POR: ORIANNA PAZ EN BRASIL

20-06-2016 11:31:21


La naturaleza, el verde de los árboles, el rocío, la bruma, el bosque que lo envuelve todo, la tierra y sus raíces, esas mismas que aprisionan, a veces por amor y otras por obligación. El campo, la vida rural, las manos llenas de cayos y lo que los cayos cuentan, el trabajo duro, el mundo de los mayores y el universo de los jóvenes, los sentimientos y la imposibilidad de demostrarlos. Así es Avó, segundo largometraje del realizador vasco Asier Altuna, quien nos ofrece un poema visual, un deleite para los sentidos en esta pieza de arte donde la fotografía se lleva el papel protagónico.


Envuelta en un ambiente sobrenatural e incluso fantástico y misterioso, la imagen conquista desde las primeras escenas en las que figura un hombre atravesando el bosque con una anciana a cuestas, sobre la espalda. Es un hombre desesperado en una situación límite que le ahoga, y, de repente, algo o alguien lo detiene en su frenética carrera; es una cuerda que lo aprisiona, que lo jala y obliga a retroceder, una metáfora acerca de lo que significa el “caserío”, porque según reza la película “el caserío no se comparte ni se divide” y si eres el hijo que lo hereda “debes hacerte cargo y los demás deberán buscarse la vida”.


La España rural es retratada aquí por Altuna en su máxima expresión: esos pueblos perdidos en las montañas que parecen haberse congelado en el tiempo, con pocos habitantes, la mayoría de ellos ancianos que aún se dedican a trabajar la tierra y cuidar de sus granjas porque sus hijos han huido a las grandes ciudades en busca de una vida que se ajuste a sus deseos y necesidades más allá de criar ovejas y arar la tierra.

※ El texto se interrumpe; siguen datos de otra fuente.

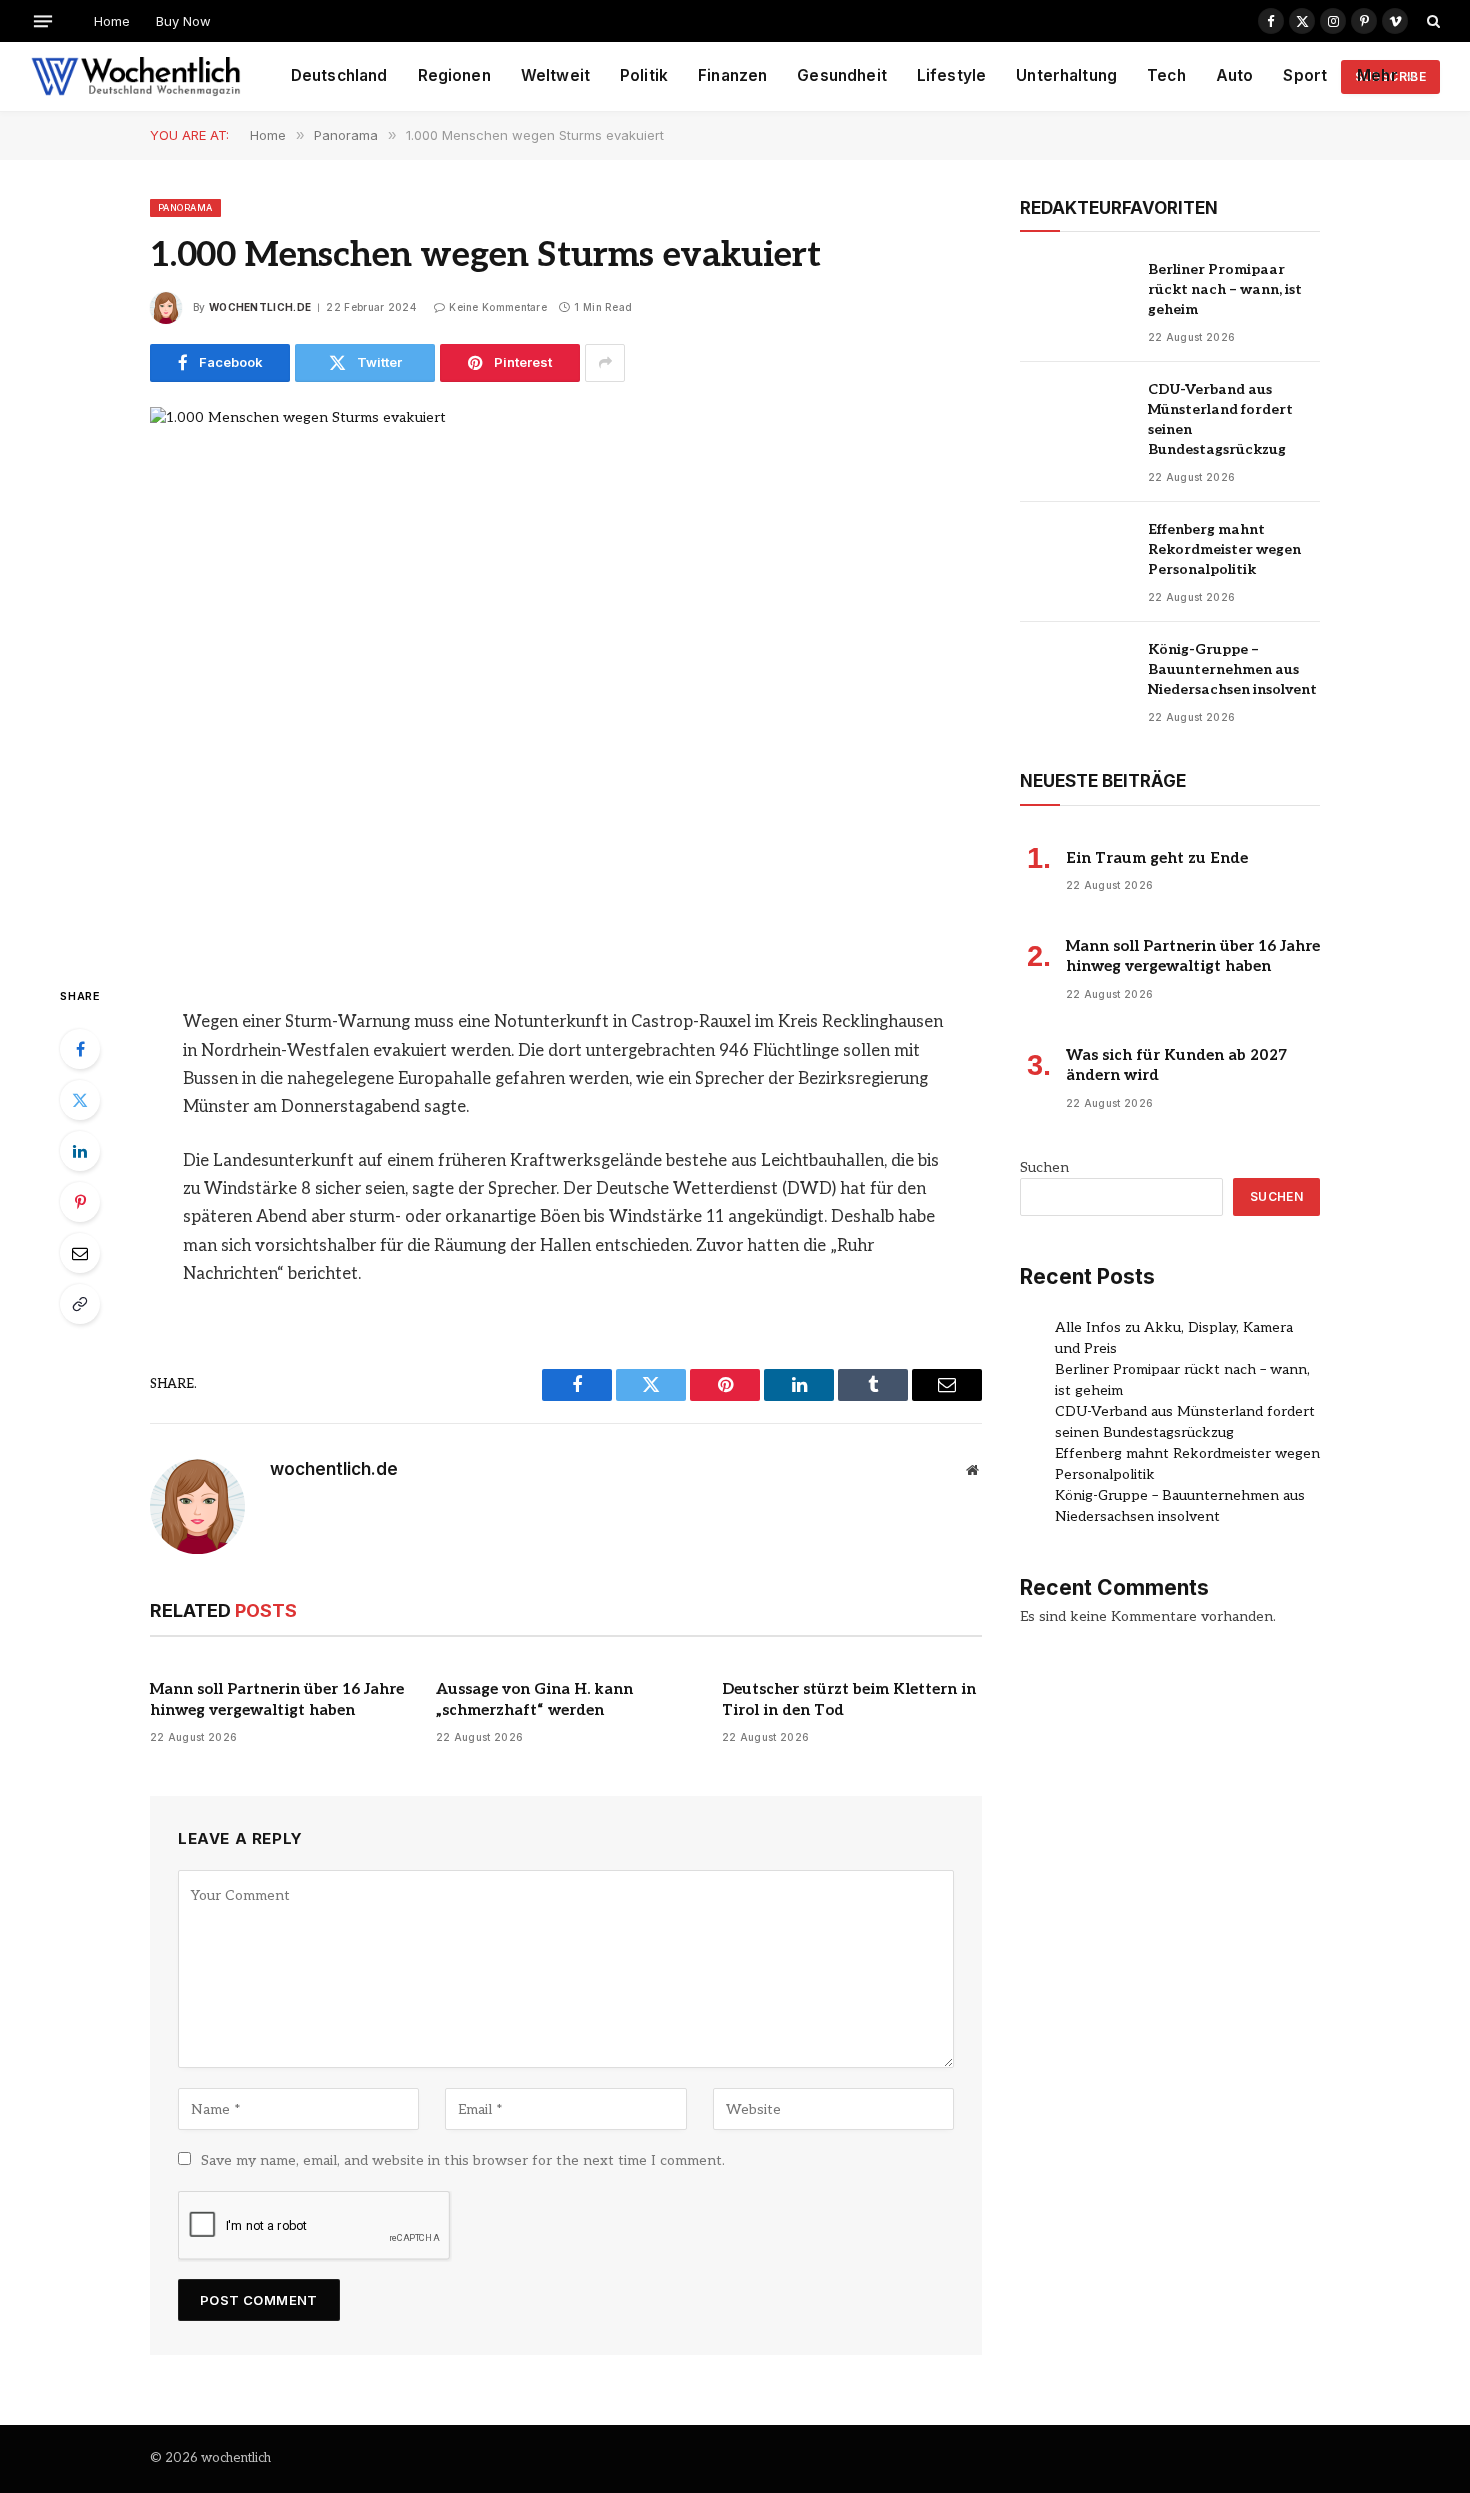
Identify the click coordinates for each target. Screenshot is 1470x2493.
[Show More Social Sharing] (605, 363)
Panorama (185, 207)
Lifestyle (951, 75)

Y es justamente ese el conflicto que plantea Avó, la difícil y ríspida relación entre Amaia, interpretada por la actriz vasca Iraia Elías, nominada al Goya como Mejor Actriz Revelación, y su padre, Tomás (Kandido Uranga), un hombre osco, rígido y muy conservador, para quien la tierra y el “caserío” lo son todo, incluso más que su propia familia, que se desmorona paso a paso.


El personaje de Amama cobra fuerza gracias a la notable interpretación de Amparo Badiola, quien da vida, sin siquiera un diálogo, a la abuela y pilar de la familia, que se presenta aquí como un símbolo de pertenencia, de arraigo, como si se tratase de la raíz de esa familia, la que define incluso cómo será el carácter de sus nietos y la que, de algún modo los ha estigmatizado para el resto de sus vidas, clasificándolos cual hechicera en: árbol rojo (aquel que será el heredero del “caserío”, el que es decidido y responsable), árbol blanco (aquel que será flojo y vago) y árbol negro (la que será mala, es decir, Amaia).


La historia se sostiene en este tipo de simbolismos y cuestiones oníricas relacionadas con la naturaleza y el ciclo propio de la vida, sin embargo, los personajes carecen de profundidad, lo que el espectador no logre conectarse tanto con la trama como lo hace con la estética que es simplemente hermosa.